> _YOUR TASK_:
Your output should be the entries below, from the first line up to and including the line with "This screenshot has height=835, width=922.", reproduced exactly and with no other lines.

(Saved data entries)
▽
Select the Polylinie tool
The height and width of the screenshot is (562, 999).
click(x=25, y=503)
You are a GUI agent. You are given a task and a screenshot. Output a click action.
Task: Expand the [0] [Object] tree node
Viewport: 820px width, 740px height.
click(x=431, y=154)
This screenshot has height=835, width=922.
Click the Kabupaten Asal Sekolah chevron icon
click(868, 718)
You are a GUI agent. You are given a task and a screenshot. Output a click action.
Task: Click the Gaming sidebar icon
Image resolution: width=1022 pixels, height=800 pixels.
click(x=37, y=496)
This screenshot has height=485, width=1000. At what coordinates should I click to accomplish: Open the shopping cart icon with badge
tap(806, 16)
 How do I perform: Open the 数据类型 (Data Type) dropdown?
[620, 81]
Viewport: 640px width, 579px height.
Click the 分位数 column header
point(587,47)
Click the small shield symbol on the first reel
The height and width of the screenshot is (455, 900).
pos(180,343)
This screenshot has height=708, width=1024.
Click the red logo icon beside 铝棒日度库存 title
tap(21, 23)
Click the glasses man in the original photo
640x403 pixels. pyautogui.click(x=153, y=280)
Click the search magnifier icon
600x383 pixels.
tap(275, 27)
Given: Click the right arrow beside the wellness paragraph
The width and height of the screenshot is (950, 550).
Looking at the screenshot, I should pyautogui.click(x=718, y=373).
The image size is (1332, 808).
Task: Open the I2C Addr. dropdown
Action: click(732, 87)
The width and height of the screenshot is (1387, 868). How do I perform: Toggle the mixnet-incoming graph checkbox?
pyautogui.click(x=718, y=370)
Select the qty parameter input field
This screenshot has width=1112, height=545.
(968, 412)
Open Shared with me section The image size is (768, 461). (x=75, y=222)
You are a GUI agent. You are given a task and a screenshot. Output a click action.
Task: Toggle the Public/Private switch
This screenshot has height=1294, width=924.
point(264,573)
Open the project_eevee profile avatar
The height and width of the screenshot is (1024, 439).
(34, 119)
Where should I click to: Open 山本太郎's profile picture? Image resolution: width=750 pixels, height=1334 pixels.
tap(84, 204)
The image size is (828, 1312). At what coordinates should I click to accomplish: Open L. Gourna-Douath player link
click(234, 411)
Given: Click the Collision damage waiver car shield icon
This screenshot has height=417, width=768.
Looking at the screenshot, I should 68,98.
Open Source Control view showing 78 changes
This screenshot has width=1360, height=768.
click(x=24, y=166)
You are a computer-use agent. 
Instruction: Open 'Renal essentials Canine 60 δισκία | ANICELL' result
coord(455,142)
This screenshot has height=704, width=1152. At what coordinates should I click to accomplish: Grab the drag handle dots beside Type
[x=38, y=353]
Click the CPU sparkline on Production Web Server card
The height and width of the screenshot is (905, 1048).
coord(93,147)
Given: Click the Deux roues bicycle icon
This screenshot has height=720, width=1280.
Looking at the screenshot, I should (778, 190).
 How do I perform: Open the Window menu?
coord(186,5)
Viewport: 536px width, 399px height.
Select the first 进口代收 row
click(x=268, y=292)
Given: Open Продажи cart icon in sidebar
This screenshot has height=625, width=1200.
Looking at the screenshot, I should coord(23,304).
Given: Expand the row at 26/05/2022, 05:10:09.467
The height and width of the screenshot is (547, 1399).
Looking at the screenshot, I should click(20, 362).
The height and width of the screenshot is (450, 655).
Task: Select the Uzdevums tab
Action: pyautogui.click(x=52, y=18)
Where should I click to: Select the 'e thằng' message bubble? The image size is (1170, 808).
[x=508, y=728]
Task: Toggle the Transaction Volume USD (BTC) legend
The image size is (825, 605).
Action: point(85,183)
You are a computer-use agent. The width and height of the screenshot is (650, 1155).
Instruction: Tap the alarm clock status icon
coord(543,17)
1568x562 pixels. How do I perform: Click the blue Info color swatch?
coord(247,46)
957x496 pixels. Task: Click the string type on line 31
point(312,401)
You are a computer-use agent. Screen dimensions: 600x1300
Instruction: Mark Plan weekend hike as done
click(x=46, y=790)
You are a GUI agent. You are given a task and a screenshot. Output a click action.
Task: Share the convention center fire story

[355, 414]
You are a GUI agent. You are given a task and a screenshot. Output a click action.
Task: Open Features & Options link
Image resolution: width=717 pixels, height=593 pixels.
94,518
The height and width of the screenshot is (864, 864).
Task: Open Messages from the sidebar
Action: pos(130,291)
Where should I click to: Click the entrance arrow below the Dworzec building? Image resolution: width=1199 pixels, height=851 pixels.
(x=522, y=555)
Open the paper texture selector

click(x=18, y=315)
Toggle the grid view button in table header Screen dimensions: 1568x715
△
> _TASK RESPONSE_:
Select the Polylinie tool
The height and width of the screenshot is (562, 999).
click(x=25, y=503)
You are a GUI agent. You are given a task and a screenshot. Output a click action.
Task: Expand the [0] [Object] tree node
Viewport: 820px width, 740px height.
click(x=431, y=154)
This screenshot has height=835, width=922.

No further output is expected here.